In Contagion, director Steven Soderbergh takes the same approach he took with Traffic a decade earlier. Traffic focused on the spawling ‘war on drugs’ and it looked at it from a variety of separate and occasionally overlapping stories and characters. In Contagion, he applies that approach to a rapidly evolving, deadly virus.
Possible Patient A, Beth Emhoff (Gwyneth Paltrow) finishes up a business trip in China. She has a lusty layover with her lover in Chicago before heading home to her unsuspecting husband (Matt Damon) and son in Minnesota.

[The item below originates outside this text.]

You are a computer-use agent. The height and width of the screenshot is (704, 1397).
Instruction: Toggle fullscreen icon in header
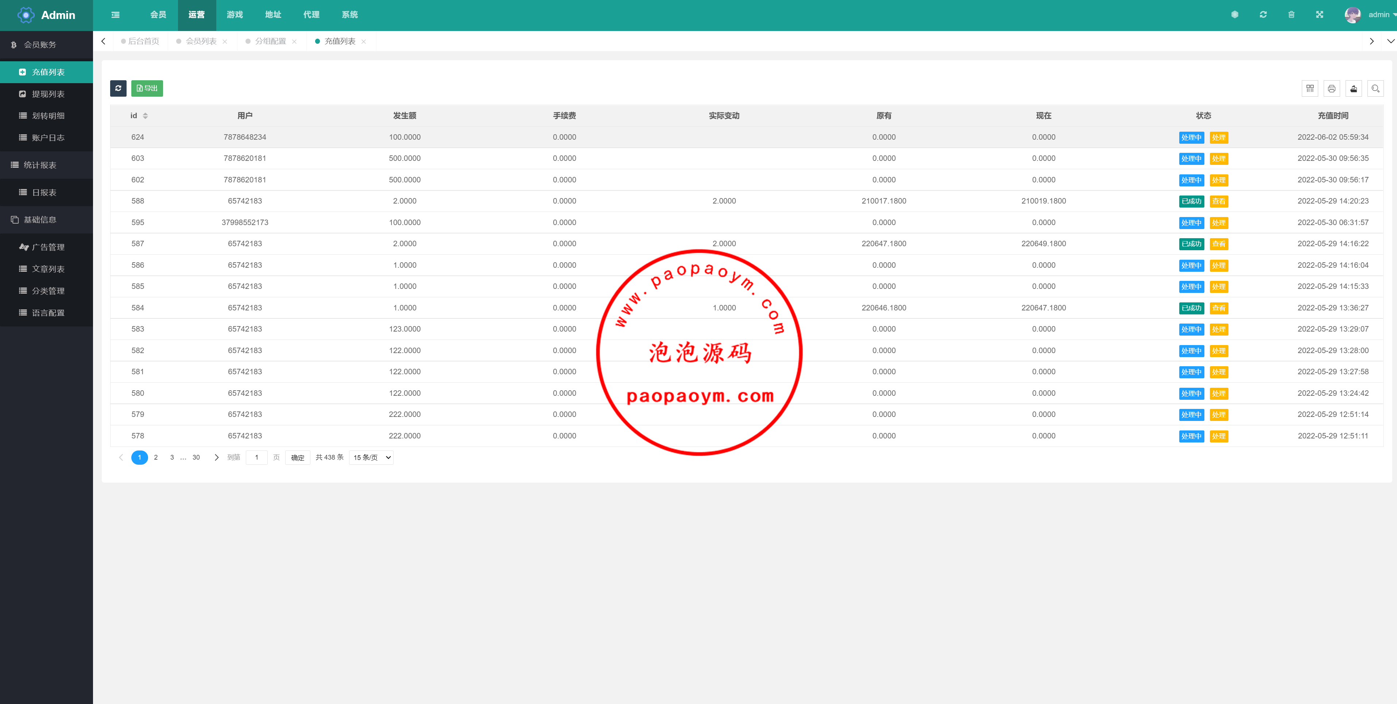1319,15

Soon, there are patients all over the globe coming down with and dying from this virus: Japan, London, Chicago.
In a matter of days, the CDC (Centers for Disease Control) is called in. Led by Dr. Ellis Cheever (Laurance Fishburne), his new lead investigator (Kate Winslet) and lead researcher (Jennifer Elhe), they hope to contain the virus initially and then find a vaccine after it begins spirally out of control. Over at the WHO (World Health Organization), Marion Cotillard’s Dr. Leonora Orantes, goes to the heart of the outbreak in China. Meanwhile Jude Law is a blogger who wants more than truth, he wants to profit from a potential cure. If that weren’t enough, this outbreak is a concern of Homeland Security (led by Breaking Bad’s Bryan Cranston).
The tentacles of this outbreak - its origins, its spread, its cure - are all over the place and Soderbergh is the director to keep all of these infectious balls in the air. He creepily shows how something as innocuous as a door knob or a glass can be a carrier of disease and death. A ‘harmless’ cough by a stranger on a train can have deadly consequences.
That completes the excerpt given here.